Abstract
In a standard individuation task, infants see two different objects emerge in alternation from behind a screen. If they can assign distinct categorical descriptors to the two objects, they expect to see both objects when the screen is lowered; if not, they have no expectation at all about what they will see (i.e., two objects, one object, or no object). Why is contrastive categorical information critical for success at this task? According to the kind account, infants must decide whether they are facing a single object with changing properties or two different objects with stable properties, and access to permanent, intrinsic, kind information for each object resolves this difficulty. According to the two-system account, however, contrastive categorical descriptors simply provide the object-file system with unique tags for individuating the two objects and for communicating about them with the physical-reasoning system.
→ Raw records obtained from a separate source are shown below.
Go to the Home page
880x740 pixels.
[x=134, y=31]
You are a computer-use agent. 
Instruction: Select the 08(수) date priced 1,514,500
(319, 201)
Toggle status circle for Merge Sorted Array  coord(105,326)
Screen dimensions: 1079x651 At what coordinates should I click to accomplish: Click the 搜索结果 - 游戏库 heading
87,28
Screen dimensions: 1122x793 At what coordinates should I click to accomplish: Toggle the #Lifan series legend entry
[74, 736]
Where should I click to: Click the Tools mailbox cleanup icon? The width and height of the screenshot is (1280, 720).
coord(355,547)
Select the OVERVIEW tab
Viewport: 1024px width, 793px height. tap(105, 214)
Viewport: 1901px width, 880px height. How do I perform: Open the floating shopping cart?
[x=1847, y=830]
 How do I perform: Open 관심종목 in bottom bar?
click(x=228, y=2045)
The two-system account thus predicts that any type of contrastive categorical information, however temporary or scant it may be, should induce success at the task. Two experiments examined this prediction. Experiment 1 tested 14-month-olds (N = 96) in a standard task using two objects that differed only in their featural properties. Infants succeeded at the task when the object-file system had access to contrastive temporary categorical descriptors derived from the objects’ distinct causal roles in preceding support events (e.g., formerly a support, formerly a supportee). Experiment 2 tested 9-month-olds (N = 96) in a standard task using two objects infants this age typically encode as merely featurally distinct. Infants succeeded when the object-file system had access to scant categorical descriptors derived from the objects’ prior inclusion in static arrays of similarly shaped objects (e.g., block-shaped objects, cylinder-shaped objects). These and control results support the two-system account's claim that in a standard task, contrastive categorical descriptors serve to provide the object-file system with unique tags for the two objects.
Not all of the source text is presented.